A produção com leite cru chegou a ser condenada pelo Ministério da Agricultura por questões de segurança alimentar, entretanto, não há riscos se o gado for vacinado contra a tuberculose e brucelose e se a fonte de água utilizada na produção do queijo for de boa qualidade.
O registro nacional do modo artesanal de fazer queijo gera o reconhecimento do bem como elemento identitário da cultura mineira e brasileira. Quem produz se sente orgulhoso do ofício e preserva a maneira de fazer.

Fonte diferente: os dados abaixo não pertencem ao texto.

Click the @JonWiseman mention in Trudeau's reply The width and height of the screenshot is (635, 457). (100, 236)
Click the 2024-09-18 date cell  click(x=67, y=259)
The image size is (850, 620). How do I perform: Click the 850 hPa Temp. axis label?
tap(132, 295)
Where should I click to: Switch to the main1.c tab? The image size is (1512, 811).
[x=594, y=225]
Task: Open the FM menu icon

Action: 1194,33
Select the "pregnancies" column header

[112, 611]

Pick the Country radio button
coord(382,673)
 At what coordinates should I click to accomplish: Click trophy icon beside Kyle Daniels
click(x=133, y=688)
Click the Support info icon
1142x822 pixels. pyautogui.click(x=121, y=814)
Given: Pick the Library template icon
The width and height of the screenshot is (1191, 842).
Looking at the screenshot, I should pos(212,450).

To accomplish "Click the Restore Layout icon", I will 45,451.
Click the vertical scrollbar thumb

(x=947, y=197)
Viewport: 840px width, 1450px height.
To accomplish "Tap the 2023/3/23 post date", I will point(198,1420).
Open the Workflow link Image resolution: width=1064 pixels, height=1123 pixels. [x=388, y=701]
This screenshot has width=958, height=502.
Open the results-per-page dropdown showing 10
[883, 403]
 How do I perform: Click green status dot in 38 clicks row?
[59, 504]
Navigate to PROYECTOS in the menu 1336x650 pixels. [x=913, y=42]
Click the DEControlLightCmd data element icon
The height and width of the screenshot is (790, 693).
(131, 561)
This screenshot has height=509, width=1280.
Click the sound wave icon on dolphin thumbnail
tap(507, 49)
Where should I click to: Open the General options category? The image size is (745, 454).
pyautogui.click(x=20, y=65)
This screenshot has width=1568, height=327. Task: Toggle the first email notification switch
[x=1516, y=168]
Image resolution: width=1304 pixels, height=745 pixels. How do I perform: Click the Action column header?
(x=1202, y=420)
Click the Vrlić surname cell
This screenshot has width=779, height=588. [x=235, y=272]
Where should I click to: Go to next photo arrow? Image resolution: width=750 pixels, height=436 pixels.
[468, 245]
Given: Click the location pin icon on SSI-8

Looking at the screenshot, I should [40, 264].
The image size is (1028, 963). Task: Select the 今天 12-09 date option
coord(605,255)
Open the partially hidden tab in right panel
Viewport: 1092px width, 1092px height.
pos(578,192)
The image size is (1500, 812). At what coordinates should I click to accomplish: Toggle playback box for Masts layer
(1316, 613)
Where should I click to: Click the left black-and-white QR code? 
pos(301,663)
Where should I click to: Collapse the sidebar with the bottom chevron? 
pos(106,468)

Hoje, o queijo do Serro é bastante consumido nas regiões produtoras e em Belo Horizonte. A presença do queijo na cultura mineira vai além do amplo consumo. Há uma série de produtos derivados do queijo, como o delicioso e inigualável pão de queijo. Há também modos de falar que resgatam a força identitária do produto. É o caso da expressão “um abraço, um beijo e um pedaço de queijo”. Na última semana do mês de setembro, o queijo é celebrado na cidade do Serro com uma festa formada por concurso leiteiro, shows e vaquejada.
Patrimônio Imaterial
Considerado o primeiro patrimônio imaterial do Brasil, o queijo foi estudado pelo historiador e professor da Escola de Veterinária da UFMG, José Newton Coelho Meneses, contratado para elaborar um dossiê interpretativo que compõe o Inventário Nacional de Referências Culturais (INRC) do Iphan, a partir do qual é feita a avaliação dos pedidos de registro de bens de patrimônio de natureza imaterial.
A elaboração do dossiê interpretativo sobre o queijo artesanal de Minas durou dois anos. O professor visitou as regiões do Serro, Canastra e Alto Paranaíba, que se destacam na produção da iguaria. Cada região possui sua tipologia específica de produção do queijo, mas há características comuns que permitem identificar um modo de fazer queijo artesanal.